Background: Excretion by the kidney of a variety of organic anionic drugs and metabolites is mediated by a family of multispecific organic anion transporters (OAT genes) that are part of the SLC22 family of solute carriers. Different OATs localize to the apical (OAT2, OAT4, and RST/URAT) or basolateral (OAT1/NKT and OAT3) membranes of the renal proximal tubule; the net transport of organic anions from blood to urine is believed to require both apical and basolateral OATs. These genes are also thought to mediate transport of organic anionic drugs and metabolites (e.g., urate) across choroid plexus, retina, placenta, and possibly olfactory mucosa. The extent of functional redundancy among OATs remains uncertain, but closely related OAT genes are tightly linked in the genome. Hence, a better understanding of human variation in organic anionic drug excretion may be obtained by studying OAT genes in combination rather than individually.
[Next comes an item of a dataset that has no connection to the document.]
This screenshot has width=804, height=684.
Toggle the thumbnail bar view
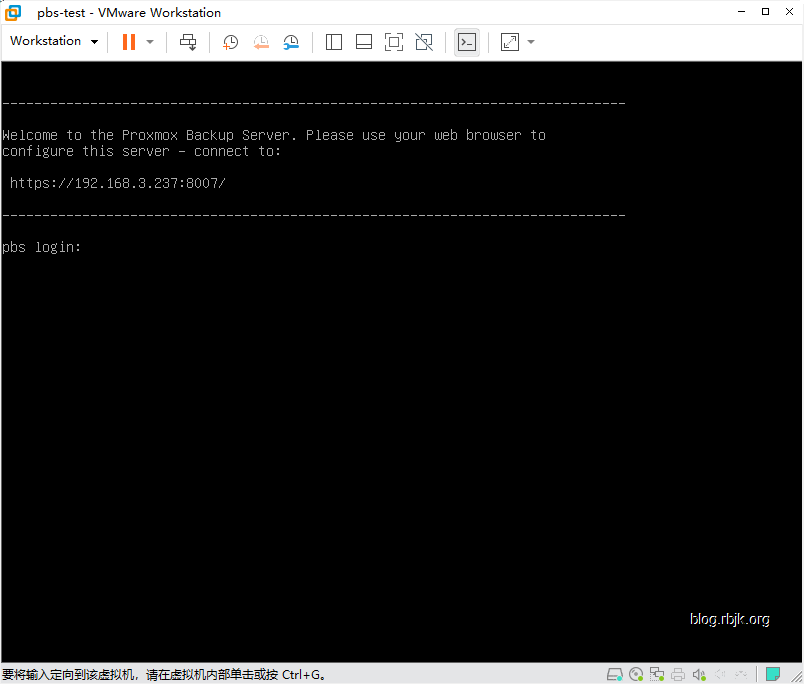point(364,42)
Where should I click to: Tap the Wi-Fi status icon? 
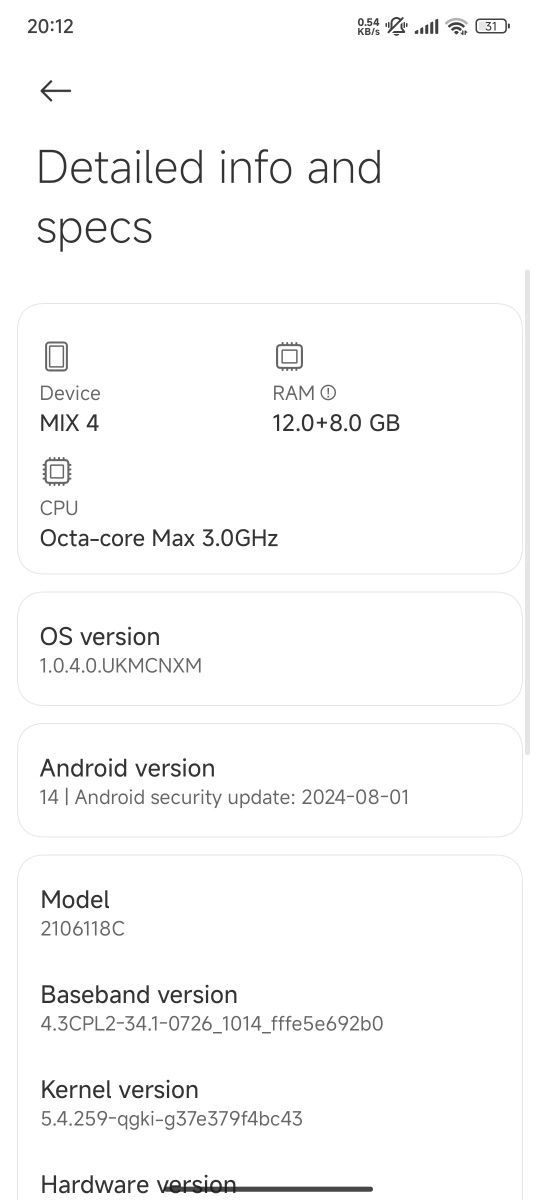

Methods: We have analyzed single nucleotide polymorphisms (SNPs) in OAT1 (NKT), OAT2, OAT3, OAT4, and URAT1 (human homologue of RST) in an ethnically diverse sample of 96 individuals (192 haploid genomes). Ka/Ks analysis was also performed as well as haplotype reconstruction using the software program Arelquin.

Results: The data indicate that (1) nonsynonymous SNPs in OAT1 and OAT3 may not be frequent so it will be important to consider promoter region SNPs that regulate gene expression; (2) certain ethnic groups may have a high prevalence of nonsynonymous SNPs in particular OATs (e.g., OAT4 in Sub-Saharan Africans); (3) there are individuals who have nonsynonymous SNPs in apical and basolateral OATs; (4) nonsynonymous OAT4 SNPs may be more frequent, raising the possibility of altered maternofetal transport of drugs and metabolites; and (5) combinations of synonymous SNPs in OAT1 and OAT3 also occur in certain individuals. In addition, Ka/Ks analysis of human, chimp and rodent genes suggests that OAT4 is under accelerated selection pressure, perhaps reflecting specific human environmental exposures during evolution. In contrast, Ka/Ks analysis for URAT1 suggests decelerated selection pressure. Haplotype reconstruction also supports this view.

Conclusion: Together, these data suggest that, in order to understand the effect of SNPs in genes of the SLC22 family on drug handling as well as excretion of metabolites like uric acid, it is important to consider the entire set of organic anion transporters. It will be particularly interesting to determine if individuals with nonsynonymous apical and basolateral SNPs have altered handling (and toxicity) of organic anionic drugs and metabolites. Certain OAT family members appear to be under greater evolutionary selection pressure.